Als die Soldaten gegangen waren, fuhr sich Angélique mit bebender Hand über ihren kahlen Nacken. Es kam ihr vor, als sei ihr Kopf kleiner und allzu leicht geworden.
»Flenn nicht«, sagte eine der Frauen, »das wächst nach. Vorausgesetzt, daß du dich nicht wieder schnappen läßt. Die Leute von der Wache sind nämlich ulkige Schnitter. Und Haar ist eine verdammt einträgliche Ware - bei all den Stutzern, die sich eine Perücke aufstülpen wollen.«
Die junge Frau knüpfte sich wortlos das Haubenband wieder um. Die Wirkung des Zwischenfalls verschwamm bereits. Es hatte ja im Grunde keine Bedeutung. Für sie war nur eins wichtig: das Schicksal ihrer Kinder.

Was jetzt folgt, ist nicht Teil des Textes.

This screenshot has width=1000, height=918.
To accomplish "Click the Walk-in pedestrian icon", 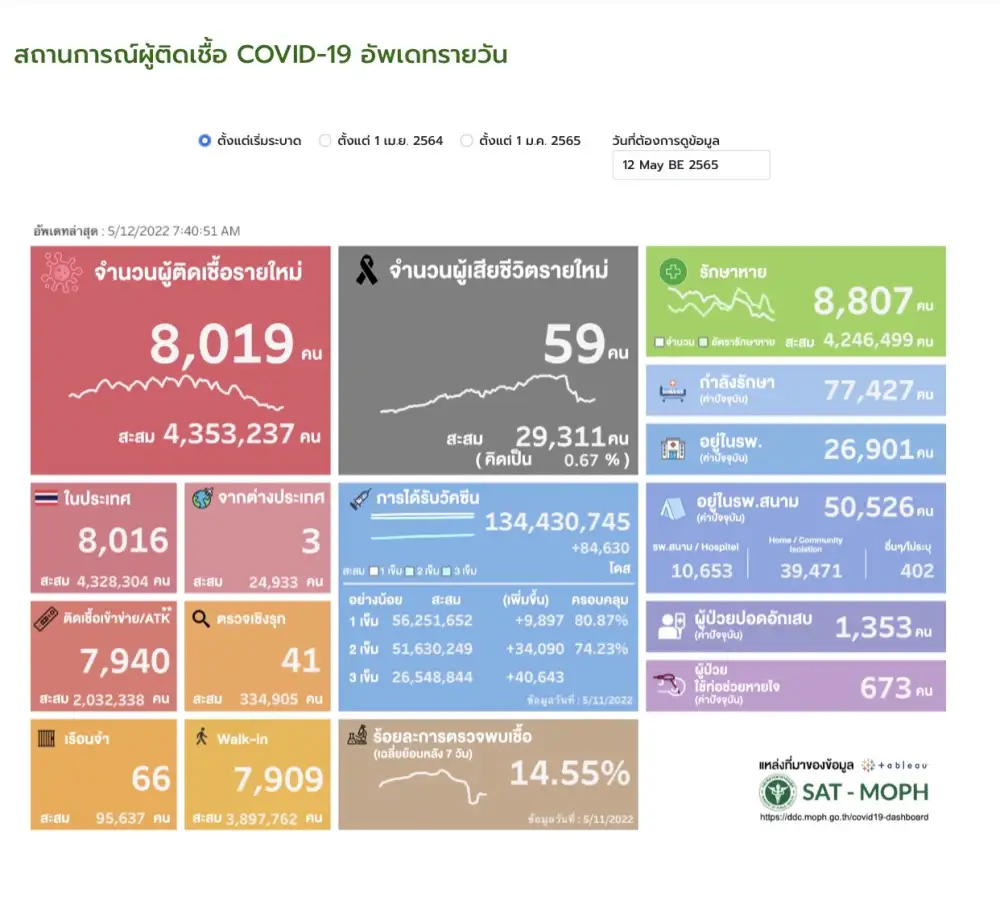I will pyautogui.click(x=201, y=738).
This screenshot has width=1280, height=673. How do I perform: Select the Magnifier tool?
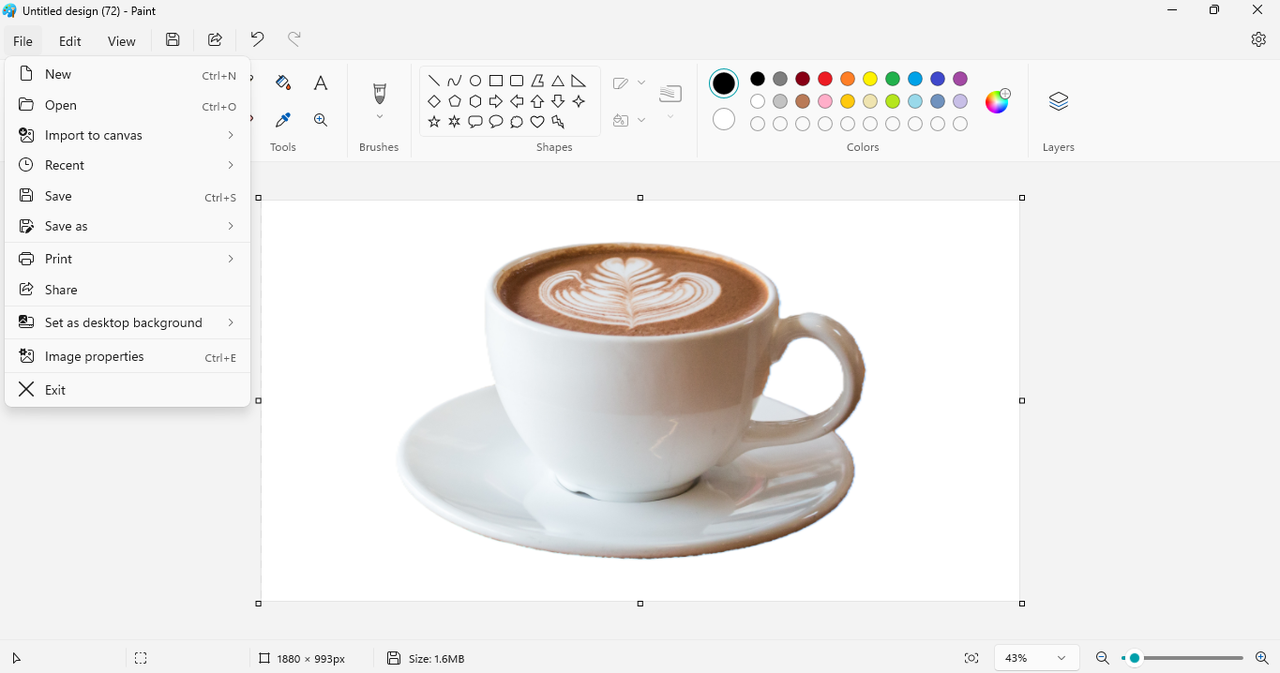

Die Stunden verrannen grauenhaft langsam. Die Frauen um sie her äußerten sich wenig hoffnungsvoll. Sie erzählten Geschichten von weiblichen Gefangenen, die zehn Jahre lang eingesperrt geblieben waren, bis man sich ihrer wieder erinnert hatte. Und diejenigen, die das Châtelet kannten, schilderten die verschiedenen Verliese der düsteren Festung. Da gab es den Kerker »Aus ist’s mit der Bequemlichkeit« voller Unrat und Geziefer, in dem die Luft so verpestet war, daß keine Kerze brennen wollte; »Die Schlächterei«, so genannt, weil man dort die übelkeiterregenden Gerüche des benachbarten Schlachthauses einatmen mußte; »Die Ketten«, einen großen Saal, in dem die Gefangenen aneinandergekettet lagen; »Die Barbarei«, »Die Grotte«, dann »Der Brunnen« und »Die Gruft«, die die Form eines auf der Spitze stehenden Kegels hatte. Dort blieben die Gefangenen mit ihren Beinen ständig im Wasser; sie konnten weder aufrecht stehen noch liegen. Gewöhnlich starben sie nach vierzehn Tagen Haft. Vom »Verlies der Vergessenen«, dem unterirdischen Kerker, aus dem niemand zurückkehrte, sprach man nur mit gedämpfter Stimme.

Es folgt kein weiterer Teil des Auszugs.